46. Section 5 provides that “no action to enforce any claim against the State lies against the State unless notice in writing of intention to make a claim is given in accordance with this section ... within a period of six months after the occurrence out of which the claim arose”.
47. This was potentially a good argument as, under Section 2 (suits against the State) of the Act, its provisions “apply to applications for the enforcement against the State of a right or freedom under Section 57 (enforcement of guaranteed rights and freedoms) of the Constitution”. The present proceedings could be regarded as an application for enforcement of a right or freedom under Section 57 of the Constitution, in the sense that, though the originating summons does not mention Section 57, the plaintiffs are seeking to enforce their right of protection against unjust deprivation of property under Section 53 of the Constitution.
48. However, I dismiss the argument as there is no evidence that the plaintiffs did not give notice. There is a basic principle of litigation to be invoked here: he who asserts must prove (Shaw v Commonwealth of Australia [1963] PNGLR 119, Supreme Court Reference No 4 of 1980 [1982] PNGLR 65, Galem Falide v Registrar of Titles (2012) N4775). The defendants have not proven that the plaintiffs did not give notice. Besides that, this is a threshold argument that should have been advanced by notice of motion before the start of the trial. It is tantamount to an abuse of process for the State to not raise such an argument at the earliest opportunity and to acquiesce in having the case set for trial and then to raise it without notice as a preliminary issue (Gawi & Kari v The State (2012) N4814, Lomot Chauka v Elthy Biang (2012) N4854).
Conclusion re preliminary arguments
49. All preliminary arguments fail. I will now determine the plaintiffs’ claim on its merits.
50. The first fundamental proposition underlying the plaintiffs’ case is that when Portion 625 was converted from freehold to leasehold title in 1993-1994 both the Mission and the State failed to comply with obligations imposed on them under Part IV (conversion of interests to avoid frustrations) of the Land (Ownership of Freeholds) Act. Having considered the well-researched and well- argued submissions of Mr Pipike for the plaintiffs on this issue, and noted that the defendants have offered no effective response (as their submissions were focussed on the preliminary arguments and they appeared to have little appreciation or understanding of the plaintiffs’ substantive case), I have been persuaded that the plaintiffs’ first fundamental proposition is sound.

__________________________________________________

■ Stated exercise ■
From the court ruling, list every case authority cited, with its citation as given. Nothing in the items is needed.

■ Dataset excerpt ■
__________________________________________________

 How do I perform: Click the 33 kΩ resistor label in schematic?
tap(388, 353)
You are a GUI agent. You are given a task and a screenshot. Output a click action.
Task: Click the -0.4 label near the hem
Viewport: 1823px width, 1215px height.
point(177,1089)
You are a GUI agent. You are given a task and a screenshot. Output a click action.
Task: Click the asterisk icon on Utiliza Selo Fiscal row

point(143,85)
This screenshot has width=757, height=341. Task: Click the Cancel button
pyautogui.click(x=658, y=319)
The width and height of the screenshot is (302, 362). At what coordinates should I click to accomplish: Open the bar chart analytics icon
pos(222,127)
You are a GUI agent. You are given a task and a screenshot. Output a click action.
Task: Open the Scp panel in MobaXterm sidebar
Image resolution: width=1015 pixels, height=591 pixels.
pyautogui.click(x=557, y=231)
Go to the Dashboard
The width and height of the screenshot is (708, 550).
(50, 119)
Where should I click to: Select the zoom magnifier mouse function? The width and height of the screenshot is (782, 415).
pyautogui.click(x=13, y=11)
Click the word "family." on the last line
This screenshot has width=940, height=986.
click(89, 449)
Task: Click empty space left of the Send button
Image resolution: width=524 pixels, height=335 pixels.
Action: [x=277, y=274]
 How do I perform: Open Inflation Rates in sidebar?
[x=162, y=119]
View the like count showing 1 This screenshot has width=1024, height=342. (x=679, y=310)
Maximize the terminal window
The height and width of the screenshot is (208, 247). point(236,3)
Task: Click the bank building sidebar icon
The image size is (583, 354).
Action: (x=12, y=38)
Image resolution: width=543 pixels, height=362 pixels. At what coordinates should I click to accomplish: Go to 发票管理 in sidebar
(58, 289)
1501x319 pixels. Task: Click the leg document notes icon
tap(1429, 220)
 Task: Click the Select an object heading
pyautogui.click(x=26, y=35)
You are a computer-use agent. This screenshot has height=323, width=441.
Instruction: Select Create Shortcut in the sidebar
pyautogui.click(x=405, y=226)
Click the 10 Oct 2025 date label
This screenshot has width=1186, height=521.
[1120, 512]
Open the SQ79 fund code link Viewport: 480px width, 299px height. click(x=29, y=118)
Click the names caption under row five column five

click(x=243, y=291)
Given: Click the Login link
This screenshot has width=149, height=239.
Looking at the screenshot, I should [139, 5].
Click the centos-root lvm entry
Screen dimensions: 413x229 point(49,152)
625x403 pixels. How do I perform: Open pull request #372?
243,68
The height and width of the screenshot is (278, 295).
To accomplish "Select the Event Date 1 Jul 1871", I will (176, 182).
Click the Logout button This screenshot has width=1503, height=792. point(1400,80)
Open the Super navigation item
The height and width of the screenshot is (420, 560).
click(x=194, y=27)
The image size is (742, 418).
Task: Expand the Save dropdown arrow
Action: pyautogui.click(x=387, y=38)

__________________________________________________

■ Final result ■
- Shaw v Commonwealth of Australia [1963] PNGLR 119
- Supreme Court Reference No 4 of 1980 [1982] PNGLR 65
- Galem Falide v Registrar of Titles (2012) N4775
- Gawi & Kari v The State (2012) N4814
- Lomot Chauka v Elthy Biang (2012) N4854